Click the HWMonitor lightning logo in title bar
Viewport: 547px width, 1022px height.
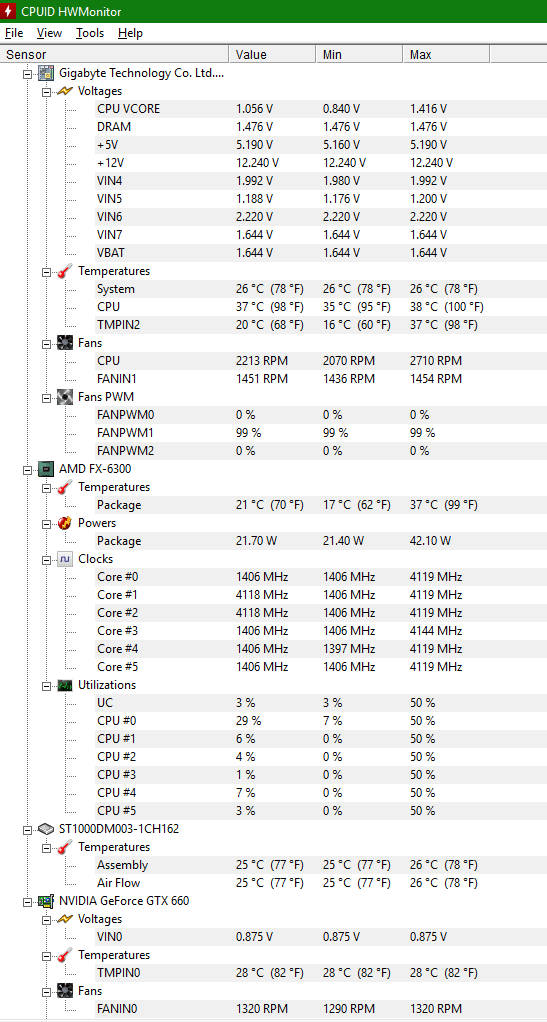click(9, 12)
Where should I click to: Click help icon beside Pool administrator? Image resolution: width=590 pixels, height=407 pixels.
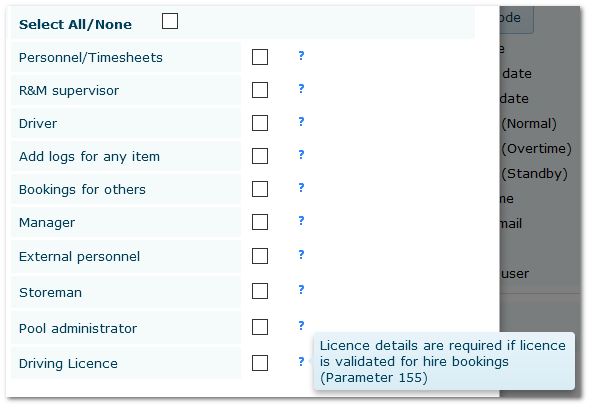point(301,325)
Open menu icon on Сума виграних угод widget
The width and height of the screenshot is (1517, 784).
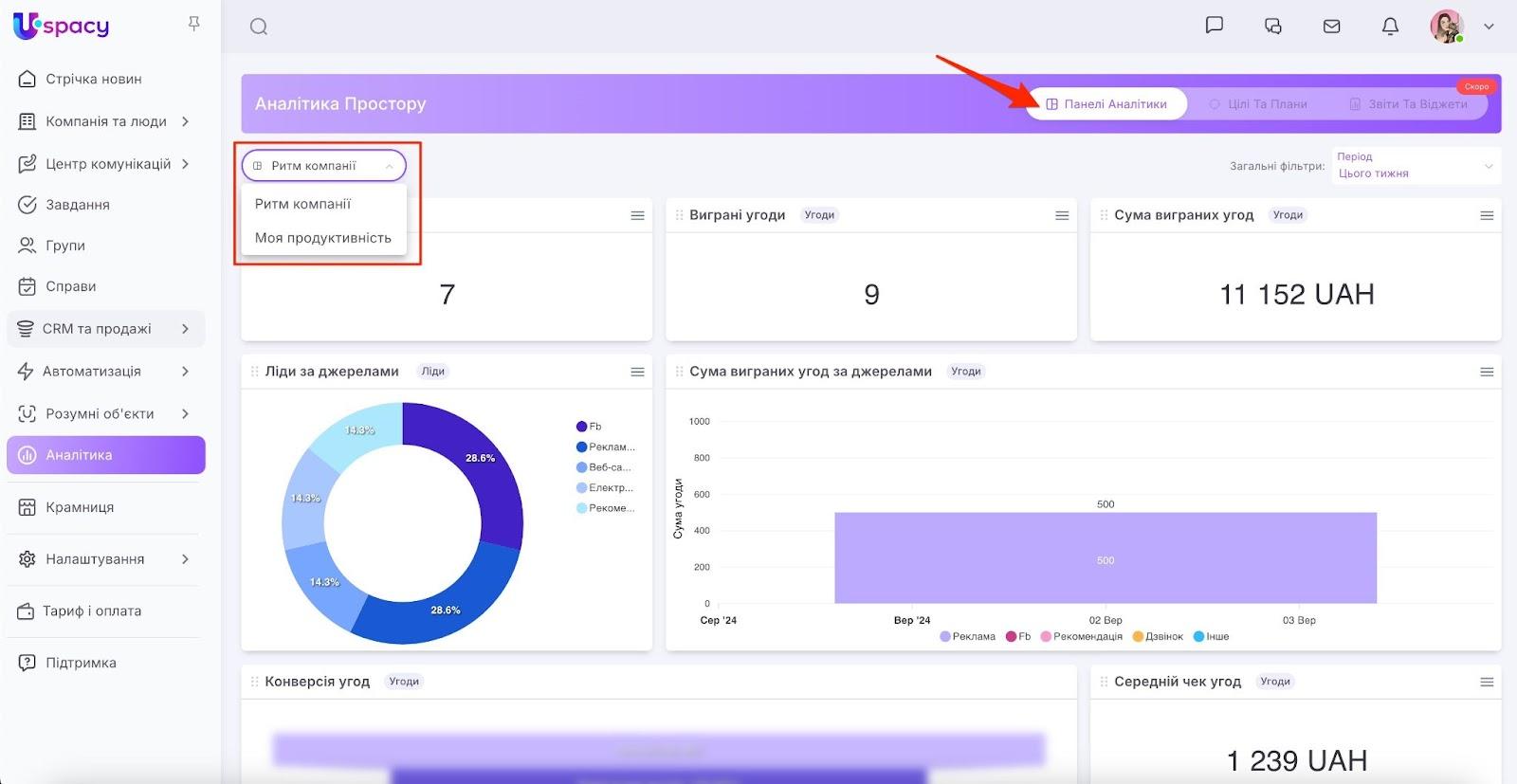pos(1487,216)
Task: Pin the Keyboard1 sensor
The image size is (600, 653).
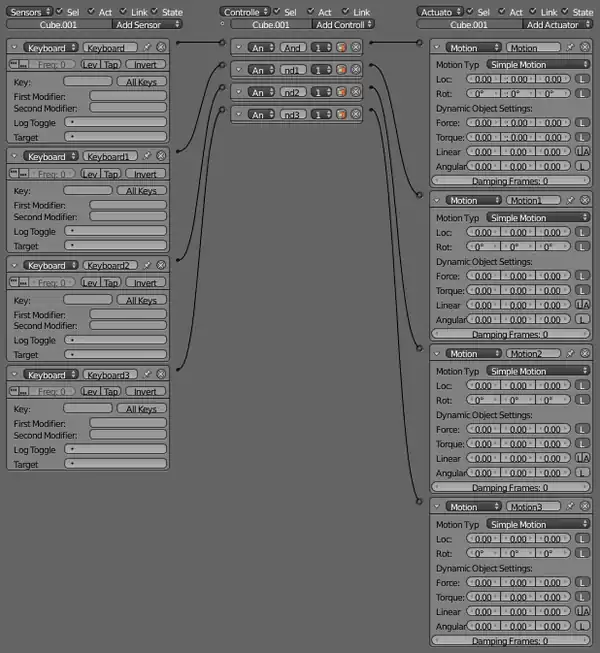Action: tap(147, 157)
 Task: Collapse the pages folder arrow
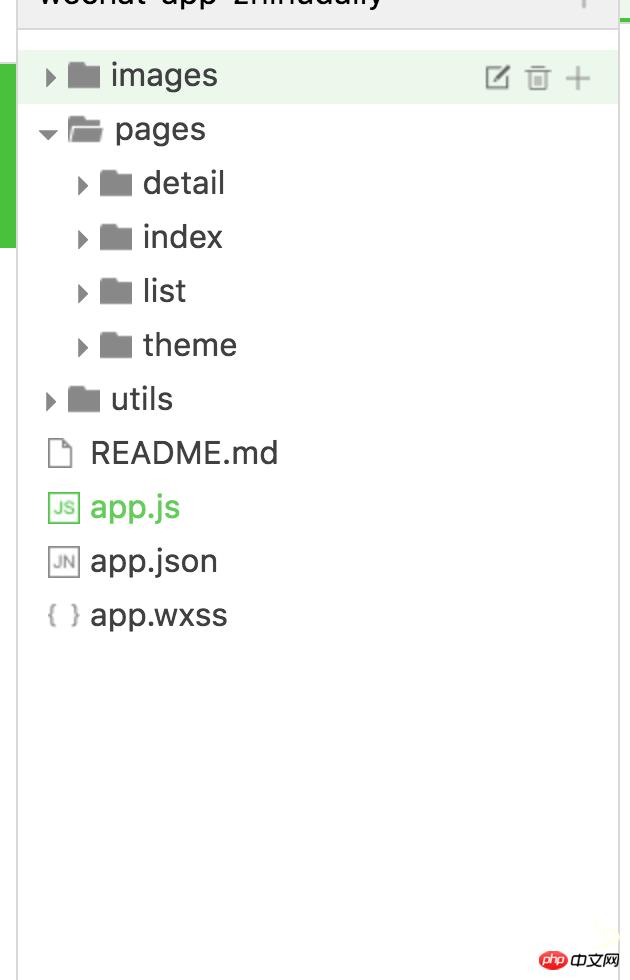coord(48,132)
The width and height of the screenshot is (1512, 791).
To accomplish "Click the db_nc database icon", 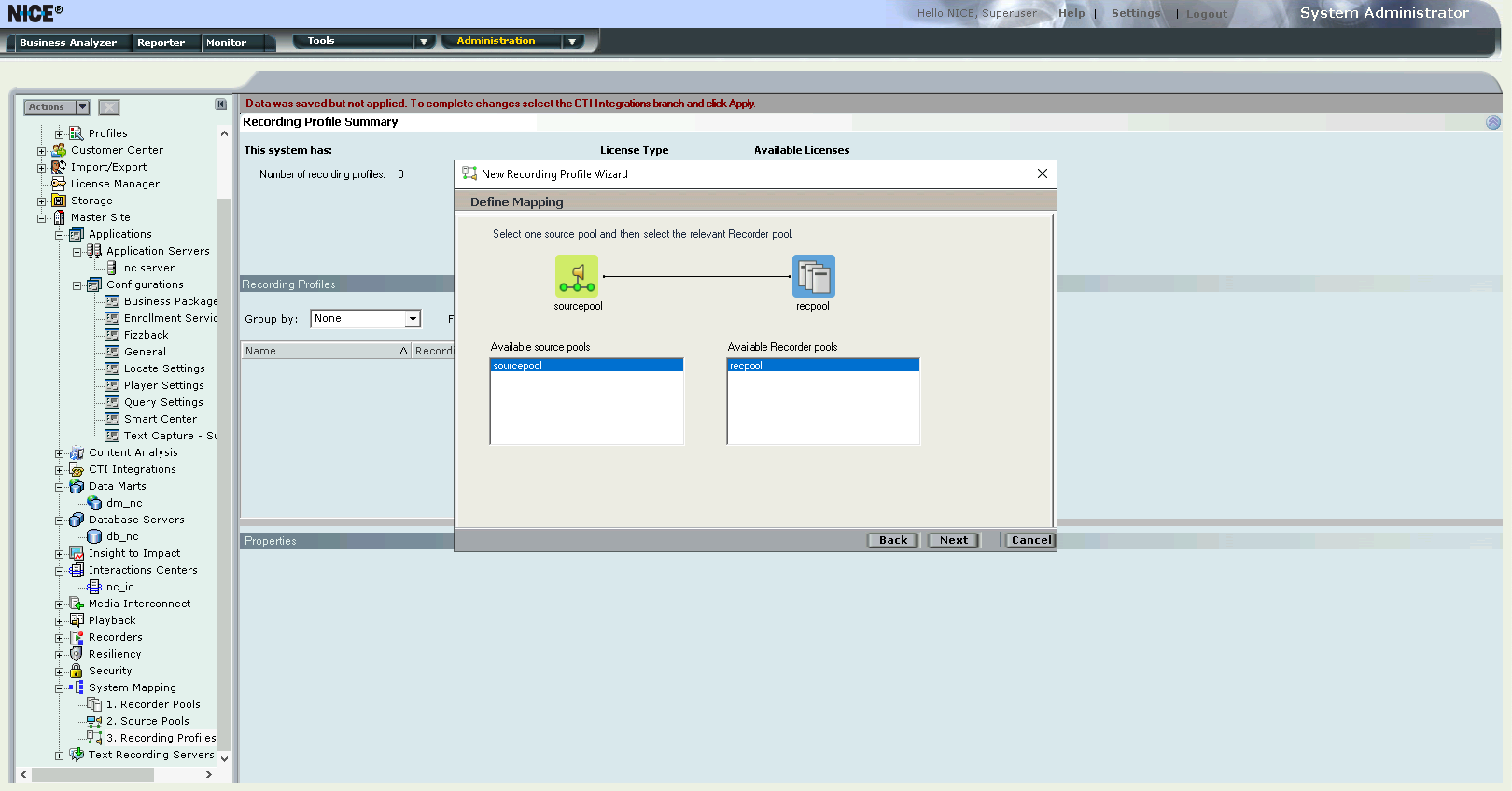I will pos(94,536).
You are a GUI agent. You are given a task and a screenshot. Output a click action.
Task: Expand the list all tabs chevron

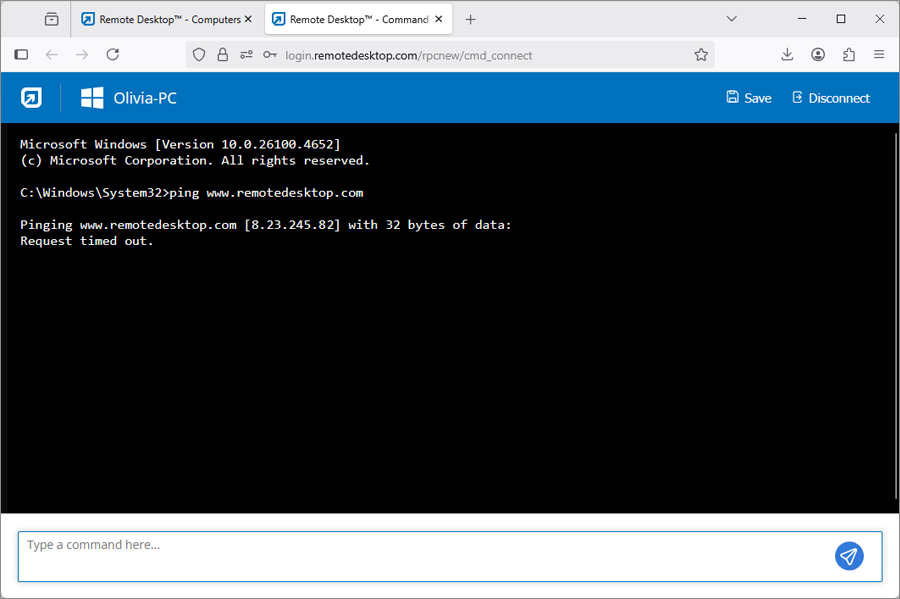point(731,19)
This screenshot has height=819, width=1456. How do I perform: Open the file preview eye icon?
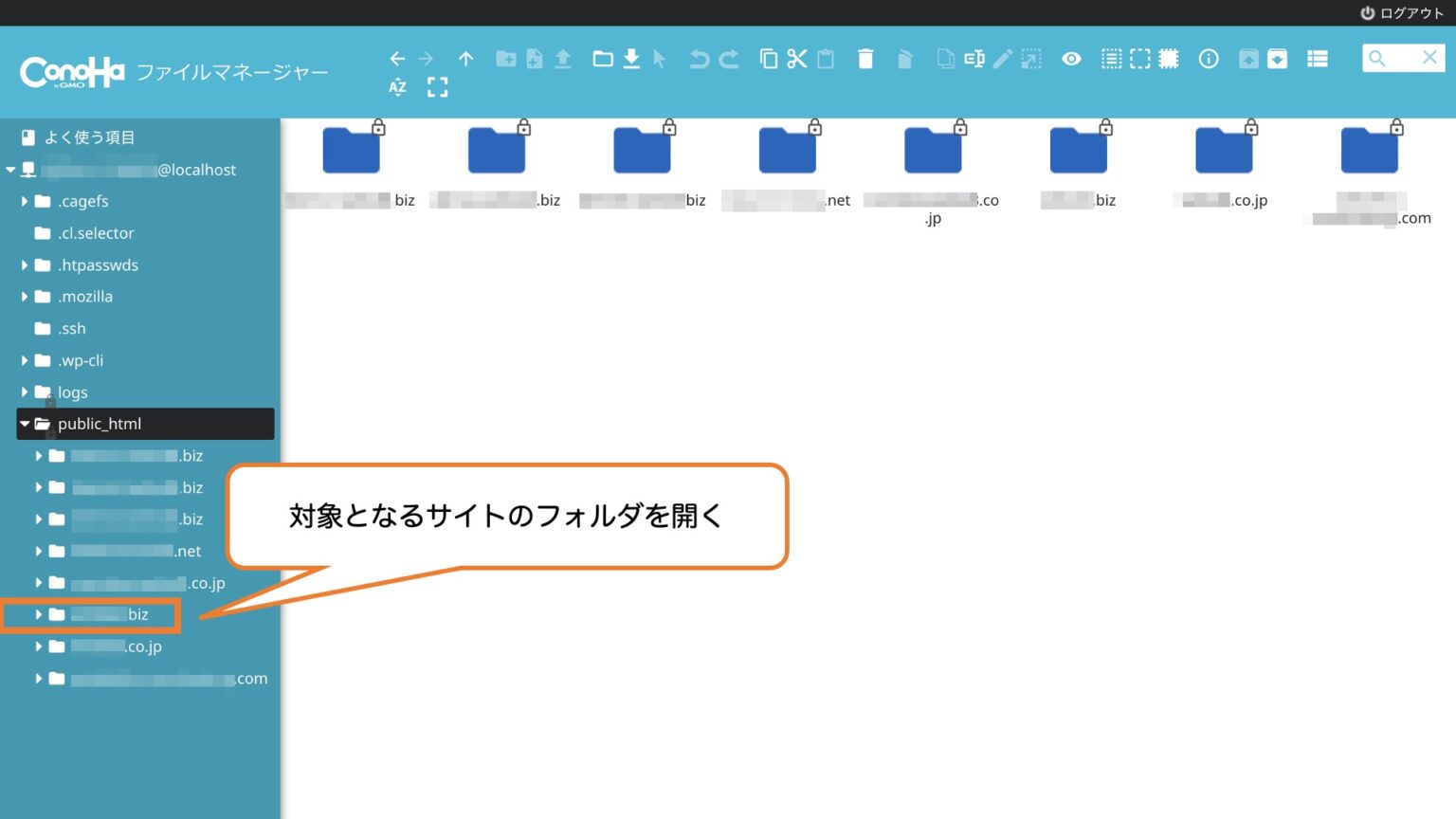click(1071, 59)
* * * * * * * * *
#### [PROBLEM STATEMENT]
Above, find the line with "Where should I"; copy it and every line down to the line with "Task: Pin the Keyboard1 sensor", exactly and both included, but no pictures.

#### [FINISHED TASK]
Where should I click to: Click help icon beside Pool administrator? Image resolution: width=590 pixels, height=407 pixels.
point(301,325)
Open menu icon on Сума виграних угод widget
The width and height of the screenshot is (1517, 784).
pos(1487,216)
Task: Pin the Keyboard1 sensor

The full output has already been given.